> _PROMPT_:
For the material below, return exactly the lines starting at the line containing "Open your Liked videos" and ending at the line containing "Given: Click the", both ends included, and no others.

> _DATASET RECORDS_:
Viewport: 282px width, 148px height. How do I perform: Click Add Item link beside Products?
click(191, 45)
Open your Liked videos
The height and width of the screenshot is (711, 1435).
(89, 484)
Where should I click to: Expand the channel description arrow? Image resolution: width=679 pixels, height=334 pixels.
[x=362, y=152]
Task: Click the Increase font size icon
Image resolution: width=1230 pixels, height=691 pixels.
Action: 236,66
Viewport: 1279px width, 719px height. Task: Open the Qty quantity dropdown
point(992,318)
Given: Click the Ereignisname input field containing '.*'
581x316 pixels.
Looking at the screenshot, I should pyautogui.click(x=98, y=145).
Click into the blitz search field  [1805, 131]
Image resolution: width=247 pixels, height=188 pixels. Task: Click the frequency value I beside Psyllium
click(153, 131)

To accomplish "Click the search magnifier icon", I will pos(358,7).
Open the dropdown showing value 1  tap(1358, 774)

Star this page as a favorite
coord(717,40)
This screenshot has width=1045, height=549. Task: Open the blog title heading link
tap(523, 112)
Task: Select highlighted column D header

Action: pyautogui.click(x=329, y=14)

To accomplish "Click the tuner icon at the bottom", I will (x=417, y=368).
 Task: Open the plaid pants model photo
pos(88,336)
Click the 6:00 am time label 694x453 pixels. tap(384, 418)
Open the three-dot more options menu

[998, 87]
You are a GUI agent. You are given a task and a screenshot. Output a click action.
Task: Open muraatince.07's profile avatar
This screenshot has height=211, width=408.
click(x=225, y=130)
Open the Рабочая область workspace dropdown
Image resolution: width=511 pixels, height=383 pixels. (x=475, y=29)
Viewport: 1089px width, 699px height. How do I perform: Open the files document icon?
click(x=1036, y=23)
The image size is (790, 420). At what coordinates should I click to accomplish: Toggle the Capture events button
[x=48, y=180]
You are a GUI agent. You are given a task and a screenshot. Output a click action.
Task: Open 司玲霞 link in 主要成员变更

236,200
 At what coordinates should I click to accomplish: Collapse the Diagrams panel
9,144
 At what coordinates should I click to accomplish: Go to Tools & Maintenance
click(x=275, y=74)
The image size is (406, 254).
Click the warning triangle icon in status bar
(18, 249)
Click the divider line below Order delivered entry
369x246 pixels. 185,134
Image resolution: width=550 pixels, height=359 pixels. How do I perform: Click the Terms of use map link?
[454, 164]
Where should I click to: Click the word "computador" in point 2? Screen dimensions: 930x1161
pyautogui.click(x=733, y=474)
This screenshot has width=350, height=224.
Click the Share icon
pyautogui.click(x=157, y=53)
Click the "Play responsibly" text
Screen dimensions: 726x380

> _WRITTEN RESPONSE_:
Open your Liked videos
The height and width of the screenshot is (711, 1435).
(89, 484)
Where should I click to: Expand the channel description arrow? Image resolution: width=679 pixels, height=334 pixels.
[x=362, y=152]
Task: Click the Increase font size icon
Image resolution: width=1230 pixels, height=691 pixels.
Action: 236,66
Viewport: 1279px width, 719px height. Task: Open the Qty quantity dropdown
point(992,318)
Given: Click the Ereignisname input field containing '.*'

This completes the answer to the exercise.